But there was some inexplicable influence at work in his heart that drew him back, in spite of his own will. He retraced his steps to the group round Madonna — looked at her once more — and, from that moment, never lost sight of her till she went up stairs again. Whichever way her face turned, he followed the direction, outside the circle, so as to be always in front of it. When Valentine re-appeared in the studio, and Madonna besought him by a look, to set her free from general admiration, and send her back to Mrs. Blyth, Mat was watching her over the painter’s shoulder. And when young Thorpe, who had devoted himself to helping her in communicating with the visitors, nodded to her as she left the room, his friend from the backwoods was close behind him.

CHAPTER VI. THE FINDING OF THE CLUE.

 

Mr. Blyth’s visitors, now that their common centre of attraction had disappeared, either dispersed again in the painting-room, or approached the door to take their departure. Zack, turning round sharply after Madonna had left the studio, encountered his queer companion, who had not stirred an inch while other people were all moving about him.

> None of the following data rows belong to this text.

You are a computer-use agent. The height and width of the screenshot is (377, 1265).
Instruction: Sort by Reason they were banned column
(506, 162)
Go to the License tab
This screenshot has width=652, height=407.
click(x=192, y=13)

“In the name of wonder, what has come to you now? Are you ill? Have you hurt yourself with that picture?” asked Zack, startled by the incomprehensible change which he beheld in his friend’s face and manner.

“Come out,” said Mat. Young Thorpe looked at him in amazement; even the sound of his voice had altered!

“What’s wrong?” asked Zack. No answer. They went quickly along the passage and down to the garden gate, in silence. As soon as they had got into one of the lonely bye-roads of the new suburb, Mat stopped short; and, turning full on his companion, said: “Who is she?” The sudden eagerness with which he spoke, so strangely at variance with his usual deliberation of tone and manner, made those three common words almost startling to hear.

“She?
Who do you mean?” inquired young Thorpe.

“I mean that young woman they were all staring at.”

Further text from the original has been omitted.